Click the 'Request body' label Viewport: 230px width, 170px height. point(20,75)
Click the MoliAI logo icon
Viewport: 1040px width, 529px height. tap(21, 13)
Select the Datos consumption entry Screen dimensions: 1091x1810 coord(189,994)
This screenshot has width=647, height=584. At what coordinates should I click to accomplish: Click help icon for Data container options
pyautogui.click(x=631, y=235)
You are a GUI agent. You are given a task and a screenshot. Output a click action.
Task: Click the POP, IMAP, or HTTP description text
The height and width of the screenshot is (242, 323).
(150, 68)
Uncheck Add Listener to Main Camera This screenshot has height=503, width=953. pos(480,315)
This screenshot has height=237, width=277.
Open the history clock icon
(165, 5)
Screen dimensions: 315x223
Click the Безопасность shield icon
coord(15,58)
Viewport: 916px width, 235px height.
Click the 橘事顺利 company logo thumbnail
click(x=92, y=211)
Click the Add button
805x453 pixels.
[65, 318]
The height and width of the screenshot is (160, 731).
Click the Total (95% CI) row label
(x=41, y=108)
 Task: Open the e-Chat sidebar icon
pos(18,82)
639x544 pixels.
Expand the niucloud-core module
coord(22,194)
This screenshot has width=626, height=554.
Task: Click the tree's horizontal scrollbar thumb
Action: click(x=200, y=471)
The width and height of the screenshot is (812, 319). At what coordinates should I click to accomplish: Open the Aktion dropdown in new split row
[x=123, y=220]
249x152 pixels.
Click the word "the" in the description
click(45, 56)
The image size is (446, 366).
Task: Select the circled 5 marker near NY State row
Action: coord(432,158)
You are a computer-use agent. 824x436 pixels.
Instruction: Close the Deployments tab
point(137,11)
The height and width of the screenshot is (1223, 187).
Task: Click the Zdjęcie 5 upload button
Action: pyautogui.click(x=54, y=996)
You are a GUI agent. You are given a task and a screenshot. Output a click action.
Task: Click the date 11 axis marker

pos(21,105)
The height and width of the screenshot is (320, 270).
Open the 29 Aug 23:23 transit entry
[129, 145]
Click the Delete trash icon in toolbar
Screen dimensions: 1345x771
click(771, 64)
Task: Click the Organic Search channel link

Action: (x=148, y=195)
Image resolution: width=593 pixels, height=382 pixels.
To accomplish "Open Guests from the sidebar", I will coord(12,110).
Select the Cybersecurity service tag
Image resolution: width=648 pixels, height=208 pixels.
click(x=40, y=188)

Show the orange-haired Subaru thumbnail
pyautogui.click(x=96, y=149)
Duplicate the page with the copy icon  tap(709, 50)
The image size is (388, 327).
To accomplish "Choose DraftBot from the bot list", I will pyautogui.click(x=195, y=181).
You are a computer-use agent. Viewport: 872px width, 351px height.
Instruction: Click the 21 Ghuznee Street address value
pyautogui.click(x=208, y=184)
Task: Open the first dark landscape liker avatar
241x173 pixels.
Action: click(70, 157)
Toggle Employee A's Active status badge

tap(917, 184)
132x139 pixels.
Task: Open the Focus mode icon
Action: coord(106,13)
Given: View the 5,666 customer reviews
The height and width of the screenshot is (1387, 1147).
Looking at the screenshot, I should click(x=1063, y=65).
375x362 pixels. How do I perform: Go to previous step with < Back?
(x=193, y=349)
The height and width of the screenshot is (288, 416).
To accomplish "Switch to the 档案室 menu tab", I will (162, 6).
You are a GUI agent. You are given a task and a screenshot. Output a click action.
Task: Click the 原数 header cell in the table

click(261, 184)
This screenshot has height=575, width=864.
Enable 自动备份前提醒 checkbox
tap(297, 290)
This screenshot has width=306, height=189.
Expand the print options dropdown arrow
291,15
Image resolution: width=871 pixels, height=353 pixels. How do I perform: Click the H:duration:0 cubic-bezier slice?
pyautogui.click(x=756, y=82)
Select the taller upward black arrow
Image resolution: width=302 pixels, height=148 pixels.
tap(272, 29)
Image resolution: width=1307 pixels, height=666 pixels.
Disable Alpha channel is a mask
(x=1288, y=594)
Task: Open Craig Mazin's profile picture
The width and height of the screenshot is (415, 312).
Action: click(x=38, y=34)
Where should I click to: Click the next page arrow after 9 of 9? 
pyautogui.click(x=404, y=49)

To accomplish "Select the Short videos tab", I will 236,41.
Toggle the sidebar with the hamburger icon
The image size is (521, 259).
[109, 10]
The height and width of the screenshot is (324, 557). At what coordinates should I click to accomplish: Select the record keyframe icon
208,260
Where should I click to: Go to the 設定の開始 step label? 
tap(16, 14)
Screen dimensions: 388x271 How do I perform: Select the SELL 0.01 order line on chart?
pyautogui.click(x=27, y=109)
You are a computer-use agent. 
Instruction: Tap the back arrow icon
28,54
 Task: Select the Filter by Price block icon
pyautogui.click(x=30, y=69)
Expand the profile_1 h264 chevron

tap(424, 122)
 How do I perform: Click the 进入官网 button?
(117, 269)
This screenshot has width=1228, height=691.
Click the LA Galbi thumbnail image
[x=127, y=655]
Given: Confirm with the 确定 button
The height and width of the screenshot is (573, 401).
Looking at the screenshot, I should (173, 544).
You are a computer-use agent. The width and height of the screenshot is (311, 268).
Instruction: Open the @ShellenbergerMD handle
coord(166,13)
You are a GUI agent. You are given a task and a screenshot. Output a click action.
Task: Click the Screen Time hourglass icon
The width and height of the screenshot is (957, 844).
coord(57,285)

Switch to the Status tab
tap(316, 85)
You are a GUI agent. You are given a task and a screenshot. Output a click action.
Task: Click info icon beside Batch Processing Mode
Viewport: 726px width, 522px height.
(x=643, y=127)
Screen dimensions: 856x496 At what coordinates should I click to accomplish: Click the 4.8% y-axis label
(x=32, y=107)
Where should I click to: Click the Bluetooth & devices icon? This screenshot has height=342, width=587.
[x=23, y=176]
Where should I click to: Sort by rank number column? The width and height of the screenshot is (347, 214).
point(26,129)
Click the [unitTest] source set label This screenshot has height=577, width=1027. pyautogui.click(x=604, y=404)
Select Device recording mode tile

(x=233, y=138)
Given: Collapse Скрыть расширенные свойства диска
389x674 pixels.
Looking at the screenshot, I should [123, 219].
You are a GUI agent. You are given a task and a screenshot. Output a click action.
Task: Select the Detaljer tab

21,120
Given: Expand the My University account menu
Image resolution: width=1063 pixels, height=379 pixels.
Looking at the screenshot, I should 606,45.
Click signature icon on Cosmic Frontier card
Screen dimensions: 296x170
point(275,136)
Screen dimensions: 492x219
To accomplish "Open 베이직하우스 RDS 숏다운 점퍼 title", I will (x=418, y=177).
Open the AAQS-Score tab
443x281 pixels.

**Exercise directions**
All the entries above need to be repeated word for word.

**The answer**
Click the 'Request body' label Viewport: 230px width, 170px height. point(20,75)
Click the MoliAI logo icon
Viewport: 1040px width, 529px height. tap(21, 13)
Select the Datos consumption entry Screen dimensions: 1091x1810 coord(189,994)
This screenshot has width=647, height=584. At what coordinates should I click to accomplish: Click help icon for Data container options
pyautogui.click(x=631, y=235)
You are a GUI agent. You are given a task and a screenshot. Output a click action.
Task: Click the POP, IMAP, or HTTP description text
The height and width of the screenshot is (242, 323).
(150, 68)
Uncheck Add Listener to Main Camera This screenshot has height=503, width=953. pos(480,315)
This screenshot has height=237, width=277.
Open the history clock icon
(165, 5)
Screen dimensions: 315x223
Click the Безопасность shield icon
coord(15,58)
Viewport: 916px width, 235px height.
Click the 橘事顺利 company logo thumbnail
click(x=92, y=211)
Click the Add button
805x453 pixels.
[65, 318]
The height and width of the screenshot is (160, 731).
Click the Total (95% CI) row label
(x=41, y=108)
 Task: Open the e-Chat sidebar icon
pos(18,82)
639x544 pixels.
Expand the niucloud-core module
coord(22,194)
This screenshot has width=626, height=554.
Task: Click the tree's horizontal scrollbar thumb
Action: click(x=200, y=471)
The width and height of the screenshot is (812, 319). At what coordinates should I click to accomplish: Open the Aktion dropdown in new split row
[x=123, y=220]
249x152 pixels.
Click the word "the" in the description
click(45, 56)
The image size is (446, 366).
Task: Select the circled 5 marker near NY State row
Action: coord(432,158)
You are a computer-use agent. 824x436 pixels.
Instruction: Close the Deployments tab
point(137,11)
The height and width of the screenshot is (1223, 187).
Task: Click the Zdjęcie 5 upload button
Action: pyautogui.click(x=54, y=996)
You are a GUI agent. You are given a task and a screenshot. Output a click action.
Task: Click the date 11 axis marker

pos(21,105)
The height and width of the screenshot is (320, 270).
Open the 29 Aug 23:23 transit entry
[129, 145]
Click the Delete trash icon in toolbar
Screen dimensions: 1345x771
click(771, 64)
Task: Click the Organic Search channel link

Action: (x=148, y=195)
Image resolution: width=593 pixels, height=382 pixels.
To accomplish "Open Guests from the sidebar", I will coord(12,110).
Select the Cybersecurity service tag
Image resolution: width=648 pixels, height=208 pixels.
click(x=40, y=188)

Show the orange-haired Subaru thumbnail
pyautogui.click(x=96, y=149)
Duplicate the page with the copy icon  tap(709, 50)
The image size is (388, 327).
To accomplish "Choose DraftBot from the bot list", I will pyautogui.click(x=195, y=181).
You are a computer-use agent. Viewport: 872px width, 351px height.
Instruction: Click the 21 Ghuznee Street address value
pyautogui.click(x=208, y=184)
Task: Open the first dark landscape liker avatar
241x173 pixels.
Action: click(70, 157)
Toggle Employee A's Active status badge

tap(917, 184)
132x139 pixels.
Task: Open the Focus mode icon
Action: coord(106,13)
Given: View the 5,666 customer reviews
The height and width of the screenshot is (1387, 1147).
Looking at the screenshot, I should click(x=1063, y=65).
375x362 pixels. How do I perform: Go to previous step with < Back?
(x=193, y=349)
The height and width of the screenshot is (288, 416).
To accomplish "Switch to the 档案室 menu tab", I will (162, 6).
You are a GUI agent. You are given a task and a screenshot. Output a click action.
Task: Click the 原数 header cell in the table

click(261, 184)
This screenshot has height=575, width=864.
Enable 自动备份前提醒 checkbox
tap(297, 290)
This screenshot has width=306, height=189.
Expand the print options dropdown arrow
291,15
Image resolution: width=871 pixels, height=353 pixels. How do I perform: Click the H:duration:0 cubic-bezier slice?
pyautogui.click(x=756, y=82)
Select the taller upward black arrow
Image resolution: width=302 pixels, height=148 pixels.
tap(272, 29)
Image resolution: width=1307 pixels, height=666 pixels.
Disable Alpha channel is a mask
(x=1288, y=594)
Task: Open Craig Mazin's profile picture
The width and height of the screenshot is (415, 312).
Action: click(x=38, y=34)
Where should I click to: Click the next page arrow after 9 of 9? 
pyautogui.click(x=404, y=49)

To accomplish "Select the Short videos tab", I will 236,41.
Toggle the sidebar with the hamburger icon
The image size is (521, 259).
[109, 10]
The height and width of the screenshot is (324, 557). At what coordinates should I click to accomplish: Select the record keyframe icon
208,260
Where should I click to: Go to the 設定の開始 step label? 
tap(16, 14)
Screen dimensions: 388x271 How do I perform: Select the SELL 0.01 order line on chart?
pyautogui.click(x=27, y=109)
You are a computer-use agent. 
Instruction: Tap the back arrow icon
28,54
 Task: Select the Filter by Price block icon
pyautogui.click(x=30, y=69)
Expand the profile_1 h264 chevron

tap(424, 122)
 How do I perform: Click the 进入官网 button?
(117, 269)
This screenshot has width=1228, height=691.
Click the LA Galbi thumbnail image
[x=127, y=655]
Given: Confirm with the 确定 button
The height and width of the screenshot is (573, 401).
Looking at the screenshot, I should (173, 544).
You are a computer-use agent. The width and height of the screenshot is (311, 268).
Instruction: Open the @ShellenbergerMD handle
coord(166,13)
You are a GUI agent. You are given a task and a screenshot. Output a click action.
Task: Click the Screen Time hourglass icon
The width and height of the screenshot is (957, 844).
coord(57,285)

Switch to the Status tab
tap(316, 85)
You are a GUI agent. You are given a task and a screenshot. Output a click action.
Task: Click info icon beside Batch Processing Mode
Viewport: 726px width, 522px height.
(x=643, y=127)
Screen dimensions: 856x496 At what coordinates should I click to accomplish: Click the 4.8% y-axis label
(x=32, y=107)
Where should I click to: Click the Bluetooth & devices icon? This screenshot has height=342, width=587.
[x=23, y=176]
Where should I click to: Sort by rank number column? The width and height of the screenshot is (347, 214).
point(26,129)
Click the [unitTest] source set label This screenshot has height=577, width=1027. pyautogui.click(x=604, y=404)
Select Device recording mode tile

(x=233, y=138)
Given: Collapse Скрыть расширенные свойства диска
389x674 pixels.
Looking at the screenshot, I should [123, 219].
You are a GUI agent. You are given a task and a screenshot. Output a click action.
Task: Select the Detaljer tab

21,120
Given: Expand the My University account menu
Image resolution: width=1063 pixels, height=379 pixels.
Looking at the screenshot, I should 606,45.
Click signature icon on Cosmic Frontier card
Screen dimensions: 296x170
point(275,136)
Screen dimensions: 492x219
To accomplish "Open 베이직하우스 RDS 숏다운 점퍼 title", I will (x=418, y=177).
Open the AAQS-Score tab
443x281 pixels.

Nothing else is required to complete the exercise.